Content starts
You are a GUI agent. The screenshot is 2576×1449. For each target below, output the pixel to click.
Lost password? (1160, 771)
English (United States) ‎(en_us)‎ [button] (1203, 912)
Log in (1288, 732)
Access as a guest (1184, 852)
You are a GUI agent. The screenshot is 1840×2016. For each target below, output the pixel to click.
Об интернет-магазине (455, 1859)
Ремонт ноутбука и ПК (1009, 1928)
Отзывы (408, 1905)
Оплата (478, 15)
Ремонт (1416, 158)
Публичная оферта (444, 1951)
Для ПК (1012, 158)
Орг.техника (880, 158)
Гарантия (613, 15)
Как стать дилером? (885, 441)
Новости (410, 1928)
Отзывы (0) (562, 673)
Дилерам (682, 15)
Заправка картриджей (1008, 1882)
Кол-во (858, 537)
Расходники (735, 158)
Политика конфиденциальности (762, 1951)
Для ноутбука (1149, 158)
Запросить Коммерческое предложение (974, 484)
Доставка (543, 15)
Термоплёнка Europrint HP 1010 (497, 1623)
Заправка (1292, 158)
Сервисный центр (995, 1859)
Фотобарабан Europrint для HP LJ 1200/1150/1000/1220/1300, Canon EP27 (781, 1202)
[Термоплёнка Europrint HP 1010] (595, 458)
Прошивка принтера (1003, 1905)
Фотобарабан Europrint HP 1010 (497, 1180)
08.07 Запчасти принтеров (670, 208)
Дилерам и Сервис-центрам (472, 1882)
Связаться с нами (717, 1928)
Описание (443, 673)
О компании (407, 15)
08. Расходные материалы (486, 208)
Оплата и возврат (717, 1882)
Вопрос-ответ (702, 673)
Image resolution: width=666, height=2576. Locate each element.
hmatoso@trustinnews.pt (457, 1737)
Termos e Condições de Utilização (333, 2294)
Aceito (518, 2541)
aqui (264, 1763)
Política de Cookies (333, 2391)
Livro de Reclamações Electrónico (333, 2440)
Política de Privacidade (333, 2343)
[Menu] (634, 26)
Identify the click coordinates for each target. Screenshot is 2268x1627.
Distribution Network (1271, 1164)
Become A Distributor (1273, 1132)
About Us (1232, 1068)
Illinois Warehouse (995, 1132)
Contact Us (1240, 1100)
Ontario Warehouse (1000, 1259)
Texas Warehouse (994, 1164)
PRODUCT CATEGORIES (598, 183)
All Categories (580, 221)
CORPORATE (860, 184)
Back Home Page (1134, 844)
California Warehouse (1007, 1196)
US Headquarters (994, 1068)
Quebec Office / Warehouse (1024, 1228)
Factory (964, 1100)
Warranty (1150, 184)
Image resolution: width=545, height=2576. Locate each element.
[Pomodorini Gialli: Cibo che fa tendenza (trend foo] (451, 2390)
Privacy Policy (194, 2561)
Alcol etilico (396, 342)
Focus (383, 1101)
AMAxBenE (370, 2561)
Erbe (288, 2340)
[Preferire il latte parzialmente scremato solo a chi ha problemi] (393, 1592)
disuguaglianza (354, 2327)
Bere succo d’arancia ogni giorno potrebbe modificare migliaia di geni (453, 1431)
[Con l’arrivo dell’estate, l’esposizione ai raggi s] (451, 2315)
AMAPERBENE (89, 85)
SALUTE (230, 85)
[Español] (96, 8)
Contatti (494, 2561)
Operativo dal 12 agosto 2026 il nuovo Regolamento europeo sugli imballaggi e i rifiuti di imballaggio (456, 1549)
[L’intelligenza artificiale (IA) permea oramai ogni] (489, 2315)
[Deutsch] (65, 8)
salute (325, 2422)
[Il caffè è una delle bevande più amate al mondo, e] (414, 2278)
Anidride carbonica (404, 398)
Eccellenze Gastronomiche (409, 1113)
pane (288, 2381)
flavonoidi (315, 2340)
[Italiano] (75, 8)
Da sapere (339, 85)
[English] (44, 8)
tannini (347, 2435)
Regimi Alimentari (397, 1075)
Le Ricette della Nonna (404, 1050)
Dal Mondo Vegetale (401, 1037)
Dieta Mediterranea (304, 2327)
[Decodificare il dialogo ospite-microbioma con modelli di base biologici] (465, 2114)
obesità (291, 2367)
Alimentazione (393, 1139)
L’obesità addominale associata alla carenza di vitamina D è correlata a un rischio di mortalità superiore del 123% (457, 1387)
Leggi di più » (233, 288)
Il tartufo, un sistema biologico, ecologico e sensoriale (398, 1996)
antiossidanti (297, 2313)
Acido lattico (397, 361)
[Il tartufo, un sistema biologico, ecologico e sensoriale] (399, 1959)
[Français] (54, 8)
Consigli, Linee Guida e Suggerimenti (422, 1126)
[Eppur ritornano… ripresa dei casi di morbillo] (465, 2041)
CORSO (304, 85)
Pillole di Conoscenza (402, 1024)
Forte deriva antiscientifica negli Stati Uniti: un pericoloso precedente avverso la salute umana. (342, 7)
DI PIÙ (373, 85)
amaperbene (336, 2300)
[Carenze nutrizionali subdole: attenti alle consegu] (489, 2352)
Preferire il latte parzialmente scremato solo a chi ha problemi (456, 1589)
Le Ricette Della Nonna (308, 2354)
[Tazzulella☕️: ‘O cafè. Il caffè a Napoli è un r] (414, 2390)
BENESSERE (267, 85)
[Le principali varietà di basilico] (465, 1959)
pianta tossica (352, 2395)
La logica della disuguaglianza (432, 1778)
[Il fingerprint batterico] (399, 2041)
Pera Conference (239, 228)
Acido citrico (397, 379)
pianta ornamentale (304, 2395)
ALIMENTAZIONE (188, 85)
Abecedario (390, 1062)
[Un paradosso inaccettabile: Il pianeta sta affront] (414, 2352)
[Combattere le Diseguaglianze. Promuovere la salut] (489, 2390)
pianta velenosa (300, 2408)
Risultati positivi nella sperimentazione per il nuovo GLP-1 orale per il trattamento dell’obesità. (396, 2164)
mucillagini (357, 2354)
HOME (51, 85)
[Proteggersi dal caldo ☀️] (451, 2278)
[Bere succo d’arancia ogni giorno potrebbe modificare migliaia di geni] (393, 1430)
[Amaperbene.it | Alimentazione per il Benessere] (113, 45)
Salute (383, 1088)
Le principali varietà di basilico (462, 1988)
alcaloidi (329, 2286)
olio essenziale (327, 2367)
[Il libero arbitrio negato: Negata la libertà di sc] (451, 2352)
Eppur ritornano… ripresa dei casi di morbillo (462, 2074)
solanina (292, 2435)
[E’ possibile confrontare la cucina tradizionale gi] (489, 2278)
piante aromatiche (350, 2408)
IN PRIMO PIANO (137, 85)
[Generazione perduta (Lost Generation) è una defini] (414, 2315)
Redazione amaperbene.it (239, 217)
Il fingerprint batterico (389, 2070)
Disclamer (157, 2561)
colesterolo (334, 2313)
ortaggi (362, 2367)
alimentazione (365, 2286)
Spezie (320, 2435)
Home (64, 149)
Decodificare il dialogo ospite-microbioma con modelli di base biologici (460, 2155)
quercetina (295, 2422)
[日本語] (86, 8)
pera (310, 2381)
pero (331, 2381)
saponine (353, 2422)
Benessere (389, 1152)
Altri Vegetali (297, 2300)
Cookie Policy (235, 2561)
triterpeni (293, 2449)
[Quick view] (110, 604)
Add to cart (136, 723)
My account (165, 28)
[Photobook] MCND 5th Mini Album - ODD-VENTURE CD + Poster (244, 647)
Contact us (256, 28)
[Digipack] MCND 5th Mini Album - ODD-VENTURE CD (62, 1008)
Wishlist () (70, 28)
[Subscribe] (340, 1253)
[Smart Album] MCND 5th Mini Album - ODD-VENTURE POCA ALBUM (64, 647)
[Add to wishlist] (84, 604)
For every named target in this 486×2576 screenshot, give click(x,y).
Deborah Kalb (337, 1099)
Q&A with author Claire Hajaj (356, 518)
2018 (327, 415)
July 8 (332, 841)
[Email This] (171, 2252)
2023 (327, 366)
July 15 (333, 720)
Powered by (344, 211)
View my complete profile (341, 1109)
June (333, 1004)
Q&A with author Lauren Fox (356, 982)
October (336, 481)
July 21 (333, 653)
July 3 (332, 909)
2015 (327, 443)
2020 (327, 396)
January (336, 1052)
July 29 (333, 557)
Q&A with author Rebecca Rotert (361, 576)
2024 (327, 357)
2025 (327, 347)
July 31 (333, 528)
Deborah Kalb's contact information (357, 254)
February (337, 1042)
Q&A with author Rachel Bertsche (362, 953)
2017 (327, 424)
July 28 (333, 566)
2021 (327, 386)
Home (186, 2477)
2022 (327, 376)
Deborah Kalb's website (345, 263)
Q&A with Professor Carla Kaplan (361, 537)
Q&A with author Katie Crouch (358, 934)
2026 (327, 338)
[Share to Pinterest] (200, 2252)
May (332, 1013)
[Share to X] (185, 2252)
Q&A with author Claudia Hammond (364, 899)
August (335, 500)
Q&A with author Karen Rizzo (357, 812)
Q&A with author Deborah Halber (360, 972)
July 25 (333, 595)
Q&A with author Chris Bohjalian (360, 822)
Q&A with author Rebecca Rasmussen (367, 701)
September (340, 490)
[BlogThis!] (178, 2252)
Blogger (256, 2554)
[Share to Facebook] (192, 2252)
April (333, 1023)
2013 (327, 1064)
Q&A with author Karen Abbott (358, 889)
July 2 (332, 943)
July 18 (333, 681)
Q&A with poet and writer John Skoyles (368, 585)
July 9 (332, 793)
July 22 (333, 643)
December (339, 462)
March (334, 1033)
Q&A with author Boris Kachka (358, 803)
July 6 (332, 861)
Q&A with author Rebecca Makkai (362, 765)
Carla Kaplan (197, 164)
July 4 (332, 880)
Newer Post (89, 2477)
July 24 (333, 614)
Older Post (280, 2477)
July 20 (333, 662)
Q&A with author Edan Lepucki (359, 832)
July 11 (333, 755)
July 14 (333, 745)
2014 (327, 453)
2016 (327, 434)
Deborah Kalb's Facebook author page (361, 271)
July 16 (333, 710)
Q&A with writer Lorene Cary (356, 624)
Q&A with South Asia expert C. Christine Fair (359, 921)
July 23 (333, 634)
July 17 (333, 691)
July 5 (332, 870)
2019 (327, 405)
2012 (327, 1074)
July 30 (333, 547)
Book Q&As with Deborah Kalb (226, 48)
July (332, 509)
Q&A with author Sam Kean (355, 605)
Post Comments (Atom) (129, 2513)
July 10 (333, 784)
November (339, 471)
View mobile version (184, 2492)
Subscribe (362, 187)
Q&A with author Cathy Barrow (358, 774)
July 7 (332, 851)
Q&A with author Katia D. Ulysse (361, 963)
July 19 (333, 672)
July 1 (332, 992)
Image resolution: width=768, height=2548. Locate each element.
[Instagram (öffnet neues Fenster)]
Content ends
→ **Directions for this task**
Filter the data above by the word "succo" and copy every line that matches.

→ **Solution below**
Bere succo d’arancia ogni giorno potrebbe modificare migliaia di geni (453, 1431)
[Bere succo d’arancia ogni giorno potrebbe modificare migliaia di geni] (393, 1430)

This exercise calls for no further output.